山下邦也『オランダの安楽死』
2006年 03月 30日
「私自身は、山下氏の直接の指導教授ではなかったが、京大の宮内裕、平場安治の両教授が亡くなられた後、刑法読書会などの研究会を通じて、研究上の交流を続ける過程で、師弟関係に似た親交関係が生まれた。その中で、私は山下氏がオランダに興味があることを知り、安楽死の研究をしてはどうかと勧めたことがあったと記憶する。山下氏は、その期待に見事に応えてくれて、1990年以降、オランダの安楽死という問題領域について、相次いで翻訳・紹介を含む分厚い本格的な論稿を、文字通り矢継ぎ早に公表されることになった。

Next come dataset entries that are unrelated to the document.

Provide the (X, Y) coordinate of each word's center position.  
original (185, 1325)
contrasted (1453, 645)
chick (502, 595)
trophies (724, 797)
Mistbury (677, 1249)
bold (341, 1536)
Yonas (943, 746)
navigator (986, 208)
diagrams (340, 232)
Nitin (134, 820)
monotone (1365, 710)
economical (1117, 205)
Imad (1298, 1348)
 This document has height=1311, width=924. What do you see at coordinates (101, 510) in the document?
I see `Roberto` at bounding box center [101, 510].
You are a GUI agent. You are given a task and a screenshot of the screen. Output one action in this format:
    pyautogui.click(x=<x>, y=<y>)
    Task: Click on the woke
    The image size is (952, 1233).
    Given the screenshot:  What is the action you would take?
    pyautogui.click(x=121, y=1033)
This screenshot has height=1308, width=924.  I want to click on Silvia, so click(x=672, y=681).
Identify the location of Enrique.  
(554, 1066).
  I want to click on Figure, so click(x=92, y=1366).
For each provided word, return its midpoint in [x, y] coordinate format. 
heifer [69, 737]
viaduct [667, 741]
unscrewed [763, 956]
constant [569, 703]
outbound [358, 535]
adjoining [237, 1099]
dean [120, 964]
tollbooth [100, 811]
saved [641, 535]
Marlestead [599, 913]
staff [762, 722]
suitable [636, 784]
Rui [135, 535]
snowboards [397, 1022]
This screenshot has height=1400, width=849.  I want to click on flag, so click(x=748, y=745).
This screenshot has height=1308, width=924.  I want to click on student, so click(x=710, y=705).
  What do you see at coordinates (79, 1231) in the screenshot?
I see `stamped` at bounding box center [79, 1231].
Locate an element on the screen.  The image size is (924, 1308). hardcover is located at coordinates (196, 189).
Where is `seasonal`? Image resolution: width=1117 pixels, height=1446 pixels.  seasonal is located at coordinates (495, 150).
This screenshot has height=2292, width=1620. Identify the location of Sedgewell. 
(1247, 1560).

オランダ人専門家のペーター・タック教授との公私にわたる親交には、私も恩恵に浴することになり、有意義な国際交流の機会を味わうことができた。
私は、山下氏が亡くなる数年前から、これまでの業績を一冊の論文集にまとめるように勧め、山下氏もその気になって準備していたようであるが、生来の慎重さと遠慮深さのため実現に至らないうちに終わってしまったのはきわめて残念である。
しかし、私としては「オランダの安楽死」に関する山下氏の生前の業績は、是非ともまとめて公刊する必要があると考えるようになり、出版社の成文堂にお願いし、「遺稿集」という形で公刊するという企画を立て、ここにようやく実現することができた」。
私は、今、できたばかりの本書を手にして、山下さんの思い出を偲ぶとともに、自分の著書が出来たとき以上に嬉しい気持ちで一杯である。